Adolescents and mental health: an increasingly topical issue. An extensive meta-analysis that included 29 studies conducted on over 80,000 young people and recently published in JAMA Pediatricshas shown in fact that one in four adolescents today has the clinical symptoms of depression And one in five signs of an anxiety disorder. Cases that would have doubled compared to the period before the pandemic.
The risk is therefore that this widespread mental distress could seriously compromise the future health of the boys.
“All the research agrees: with the pandemic an alarming percentage of very young people are showing signs of mental distress – he explains Claudio Mencacci, co-president of the Italian Society of NeuroPsicoPharmacology and emeritus director of neuroscience and mental health at the ASST Fatebenefratelli-Sacco in Milan – a discomfort that occurs in boys with different behavioral modalities. From closure to the difficulty in re-leaving the house when there were opportunities to do so, up to a series of symptoms such as sleep disturbances, which have increased exponentially, or even difficulty concentrating, cognitive disorders up to lack of energy and to the reduction of vitality. To these are added typical signs of depressive symptoms such as i progressive feelings of self-depreciation, emotional dysregulation, eating disorders as far as gestures of self-harm. In all this, it should be remembered that there are always two concomitant enemies, namely alcohol and drugs, which permanently accompany the life of our adolescents and are always lurking “.
THE rates of depression and anxiety registered in recent years would be, according to experts, directly related to the restrictionsthat is, they would have increased in moments in which sociality, school in the presence, relationships with peers were prevented.
At the root of the boys’ discomfort, the not having been able to live in normality those that are fundamental moments for growth. The first lovefor example, through which children experience affectivity outside family ties for the first time and that it is one necessary evolutionary stage towards adulthood. Or even i moments of sharing with friendsindispensable for acquire interpersonal skills, up to important milestones how the entrance to the high school or the final examination which represent fundamental stages of transition, denied, with the pandemic, to many children.
«We have to consider that it is precisely in adolescence that relational and affective skills are defined as well as skills in dealing with situations – explains Professor Mencacci – in the last two years, however, the situations of sharing and social interaction, the dynamics of growth, the moments of transition, they have all been stages that have vanished. And at the same time the boys lived in one condition of hyper alarm, hyper vigilance and fearwith great difficulty in building trajectories for the future as a result ».
The question that many are asking is whether these important moments that the kids have lost can be recovered. If we can at least hope for the resilience of young people. «We must first of all invest in their future – underlines Mencacci – by carefully monitoring the emotional evolution of this situation. If we want to make sense of these two years, they must be considered as lost or at least linked to an experience that has had mainly negative implications from the point of view of growth, we have to invest in kids, because they badly need them. The current condition of recovery is certainly a positive turning point, just as the return to school was very important. But we must act as soon as possible to prevent it from becoming a lost generation ».
What can change in the future of a teenager today who experienced the pandemic, compared to those of previous generations?
«Making predictions is difficult. However, I believe that the most important action must be to promote a message of gradualness. There is the possibility of recovering certain experiences and of reconstructing. However, we must go back to training ability to delude oneself, or to go back to thinking that there may still be worlds to which we can aspire. Our young people need to go back to dreaming, not only virtually but through their own body and living their loved ones. The consequences ofhaving lived the experiences of growth only virtually is a topic that remains open and which will certainly be the subject of research from a clinical and scientific point of view. In fact, the human being learns and lives through sensory experiences, which are also made up of smell and touch and not just sight and hearing as happens in virtual interaction. In light of all these considerations we must therefore act to avoid losing a generation“.

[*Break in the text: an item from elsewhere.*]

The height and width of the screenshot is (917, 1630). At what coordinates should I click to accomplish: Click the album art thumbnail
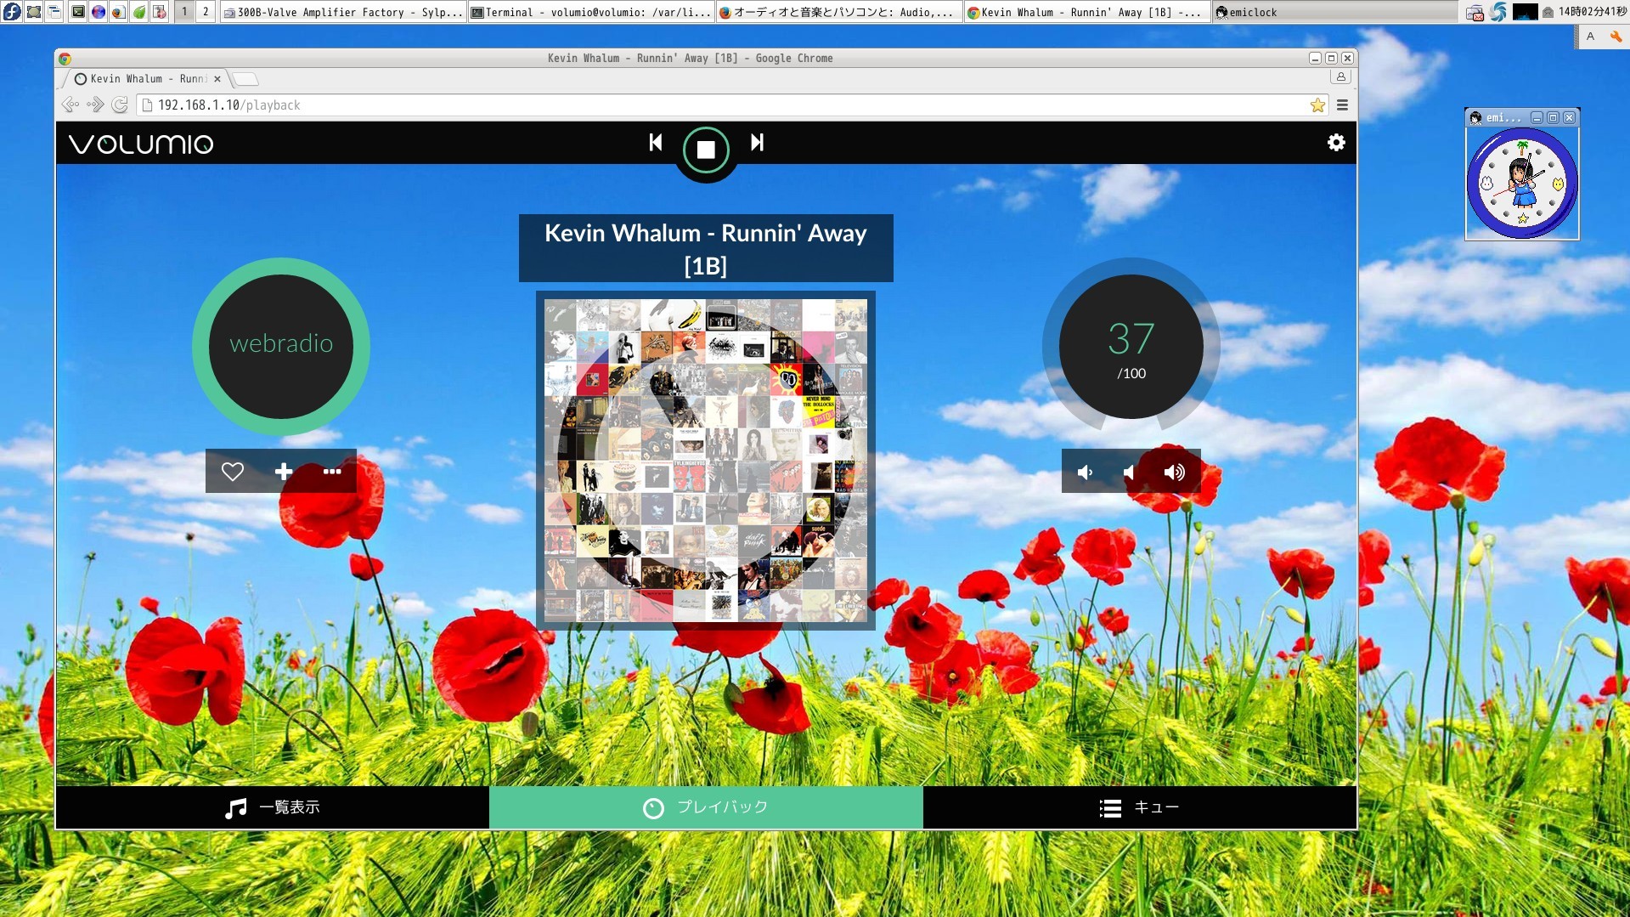706,460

What Parents Can Do e what measures should be taken to provide adequate support to children who are going through a phase of discomfort?

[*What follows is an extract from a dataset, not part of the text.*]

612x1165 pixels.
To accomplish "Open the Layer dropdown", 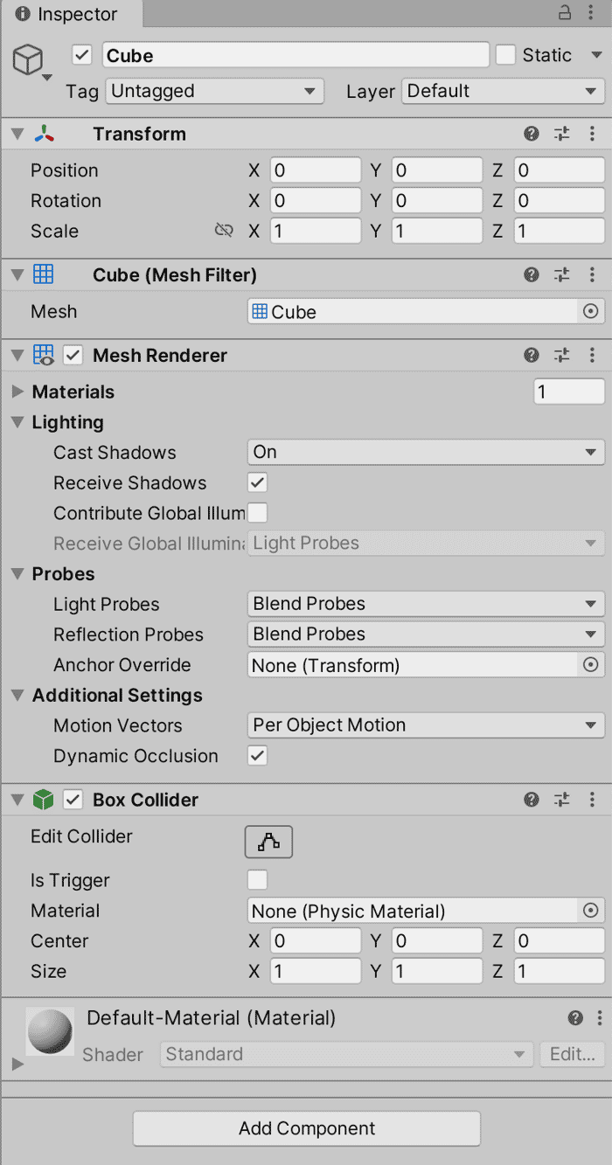I will (x=503, y=91).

«The first important thing is that a climate favorable to listening is created within families boys. After that, we need to help young people by relying on scientific criteria. The proposal of generic bonuses does not help much. We must aim on preventive screening systems, which exist and which make it possible to recognize those young people who, individually but also perhaps due to family predisposition, have higher levels of depressive or emotional risk. And then, based on the results of these screenings, to direct the children towards methods that have scientific validity. There are psychotherapy courses, both cognitive and interpersonal, that are very effective. But scientific and not generic criteria are needed“.
Below the 5 factors that according to experts have had a major impact on children’s mental health.